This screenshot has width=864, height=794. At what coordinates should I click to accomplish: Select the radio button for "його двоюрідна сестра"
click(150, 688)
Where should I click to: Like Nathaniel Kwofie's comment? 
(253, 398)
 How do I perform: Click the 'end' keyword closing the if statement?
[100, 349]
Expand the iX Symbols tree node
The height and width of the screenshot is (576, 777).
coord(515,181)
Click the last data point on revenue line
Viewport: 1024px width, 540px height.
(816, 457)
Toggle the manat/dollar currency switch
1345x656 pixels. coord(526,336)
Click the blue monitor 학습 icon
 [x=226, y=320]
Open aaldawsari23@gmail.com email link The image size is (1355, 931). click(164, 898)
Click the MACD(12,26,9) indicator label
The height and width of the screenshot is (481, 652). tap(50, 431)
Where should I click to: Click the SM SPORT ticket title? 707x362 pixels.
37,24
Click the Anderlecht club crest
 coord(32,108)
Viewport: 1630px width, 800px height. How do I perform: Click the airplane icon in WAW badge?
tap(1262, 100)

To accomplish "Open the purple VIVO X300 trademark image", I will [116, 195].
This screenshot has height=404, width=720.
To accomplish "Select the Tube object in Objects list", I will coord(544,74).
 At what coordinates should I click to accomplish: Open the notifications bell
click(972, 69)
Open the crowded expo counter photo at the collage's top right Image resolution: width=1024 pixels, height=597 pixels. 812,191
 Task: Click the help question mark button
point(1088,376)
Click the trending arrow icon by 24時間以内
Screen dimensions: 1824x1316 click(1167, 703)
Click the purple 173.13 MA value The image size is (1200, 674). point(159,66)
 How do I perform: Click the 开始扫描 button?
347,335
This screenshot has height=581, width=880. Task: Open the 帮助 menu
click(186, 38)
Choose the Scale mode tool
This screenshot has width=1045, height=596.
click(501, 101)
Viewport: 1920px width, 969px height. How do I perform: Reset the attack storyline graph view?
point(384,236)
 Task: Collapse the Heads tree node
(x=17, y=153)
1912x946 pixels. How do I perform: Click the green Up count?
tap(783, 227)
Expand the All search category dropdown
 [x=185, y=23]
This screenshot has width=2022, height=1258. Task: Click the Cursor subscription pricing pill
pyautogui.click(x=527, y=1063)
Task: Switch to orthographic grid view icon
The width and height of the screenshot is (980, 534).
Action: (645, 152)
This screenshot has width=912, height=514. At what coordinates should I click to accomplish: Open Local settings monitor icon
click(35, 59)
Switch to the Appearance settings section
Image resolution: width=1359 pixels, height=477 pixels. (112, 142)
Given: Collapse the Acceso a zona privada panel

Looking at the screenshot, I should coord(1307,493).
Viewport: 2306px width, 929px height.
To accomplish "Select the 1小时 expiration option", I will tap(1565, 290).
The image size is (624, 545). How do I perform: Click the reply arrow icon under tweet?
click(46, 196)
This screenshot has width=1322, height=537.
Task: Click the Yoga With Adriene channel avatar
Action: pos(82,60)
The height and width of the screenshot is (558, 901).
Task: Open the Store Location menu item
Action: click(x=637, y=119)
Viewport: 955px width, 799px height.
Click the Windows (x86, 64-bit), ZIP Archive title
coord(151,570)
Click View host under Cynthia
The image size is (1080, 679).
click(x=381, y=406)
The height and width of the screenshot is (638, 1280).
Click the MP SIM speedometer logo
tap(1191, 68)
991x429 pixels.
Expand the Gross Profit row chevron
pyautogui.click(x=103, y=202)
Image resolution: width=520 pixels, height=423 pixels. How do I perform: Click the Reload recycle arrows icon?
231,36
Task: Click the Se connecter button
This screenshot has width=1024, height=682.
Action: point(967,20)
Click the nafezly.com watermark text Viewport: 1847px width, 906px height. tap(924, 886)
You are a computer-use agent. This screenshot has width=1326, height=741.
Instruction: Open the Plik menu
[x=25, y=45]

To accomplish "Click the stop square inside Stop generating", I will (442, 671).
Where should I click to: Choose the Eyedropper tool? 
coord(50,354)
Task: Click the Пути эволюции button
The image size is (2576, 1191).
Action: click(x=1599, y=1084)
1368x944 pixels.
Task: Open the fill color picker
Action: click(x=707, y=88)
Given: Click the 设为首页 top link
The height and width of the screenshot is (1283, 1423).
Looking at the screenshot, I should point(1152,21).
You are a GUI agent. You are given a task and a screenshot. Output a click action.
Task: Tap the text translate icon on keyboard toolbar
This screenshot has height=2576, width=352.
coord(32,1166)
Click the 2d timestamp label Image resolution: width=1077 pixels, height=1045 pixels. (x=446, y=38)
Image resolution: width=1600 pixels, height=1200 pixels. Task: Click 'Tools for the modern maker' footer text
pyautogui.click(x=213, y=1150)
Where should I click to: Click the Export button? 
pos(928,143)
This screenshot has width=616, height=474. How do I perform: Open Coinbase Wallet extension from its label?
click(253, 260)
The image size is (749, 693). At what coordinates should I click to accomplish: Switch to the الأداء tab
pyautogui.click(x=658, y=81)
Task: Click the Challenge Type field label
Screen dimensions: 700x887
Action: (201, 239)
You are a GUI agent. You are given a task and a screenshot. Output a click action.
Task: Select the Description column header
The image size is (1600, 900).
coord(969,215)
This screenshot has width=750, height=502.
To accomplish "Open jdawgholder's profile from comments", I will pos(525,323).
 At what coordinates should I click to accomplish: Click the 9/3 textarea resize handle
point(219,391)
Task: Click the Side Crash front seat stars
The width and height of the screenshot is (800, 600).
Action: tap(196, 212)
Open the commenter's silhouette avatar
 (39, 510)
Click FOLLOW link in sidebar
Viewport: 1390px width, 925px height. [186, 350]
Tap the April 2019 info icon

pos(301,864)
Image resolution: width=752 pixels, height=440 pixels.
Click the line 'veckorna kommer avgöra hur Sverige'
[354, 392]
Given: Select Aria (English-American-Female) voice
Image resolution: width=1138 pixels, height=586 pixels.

• [Task objective] Report the number of lines in the records that hold "purple" and write no other words.

• [Solution to the problem] 2